More than three dozen Democrats have blasted the Biden administration for reviving and expanding the Trump-era “Remain in Mexico” program that requires migrants who crossed illegally into the U.S. to stay south of the border to await rulings on their asylum claims.
The group, co-led by Sen. Bob Menendez of New Jersey, and Rep. Veronica Escobar of Texas, did acknowledge that the program was reinstated by the Department of Homeland Security in response to an order to do so from a federal judge in Texas.
But, they argue, the order doesn’t relieve the Biden administration “from an obligation to reduce the human cost of the program,” the lawmakers noted in a letter to DHS chief Alejandro Mayorkas as well as President Biden himself, CQ Roll Call reported.
The letter, which was signed by 22 other House members and 13 senators, noted that the lawmakers were “particularly disappointed” that the administration included additional nationalities in the program than former President Donald Trump’s program did, including Haitian citizens.
The outlet noted that DHS has also broadened the program to include ports of entry where they say shelters do not have sufficient capacity to hold migrants and where they are only given 24 hours to consult with an immigration attorney before initial court screenings.
“These choices suggest that your administration has made a decision to normalize and expand a cruel ‘deterrent’ policy that fails to actually address the root causes of migration and in fact, led to increased migrant recidivism rates. We ask that you immediately revise the announced expansion to the restart of MPP,” the lawmakers wrote.
The letter came on the heels of an announcement by the administration that the program, formally known as the “Migrant Protection Protocols,” had resumed. It requires migrants who crossed into the country illegally to be returned to Mexico to wait out their cases. Supporters of the former president praised the program for helping to end, at the time, the latest wave of migrant caravans that were inundating the border and overwhelming U.S. immigration personnel.
But thus far, the program has had little impact; according to a spokesperson for the International Organization for Migration, just 188 migrants have been returned to Mexico as of Monday, and all of them to Ciudad Juarez, a Mexican city across the border from El Paso.

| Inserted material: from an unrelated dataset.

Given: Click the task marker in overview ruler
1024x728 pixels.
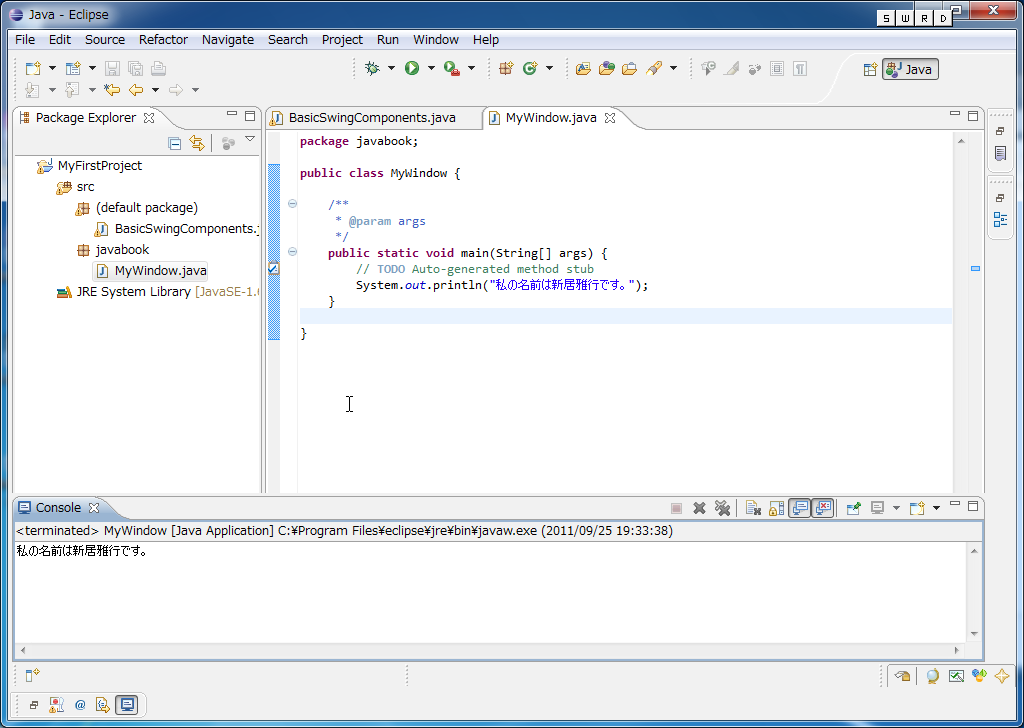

So far this year, since Biden ended the MPP and most of Trump’s other immigration and border enforcement policies, well over a million people have crossed illegally into the U.S.
Nevertheless, in response to restarting the program, DHS also published new guidance aimed at increasing protections for migrants who are returned after the Mexican government raised humanitarian concerns. DHS “pledged to ensure migrants have access to shelters and safe transportation to their U.S. immigration court hearings and provide COVID-19 vaccines and access to counsel,” Roll Call reported.
At the same time, the administration is battling the federal court order that found DHS had insufficiently provided its rationale for ending the program in June, but so far, not so good.
After Mayorkas attempted to end the program a second time earlier this fall, the U.S. 5th Circuit Court of Appeals swatted it down as well. U.S. Circuit Judge Andrew S. Oldham, a Trump appointee, found DHS “has come nowhere close to shouldering its heavy burden to show that it can make law in a vacuum.”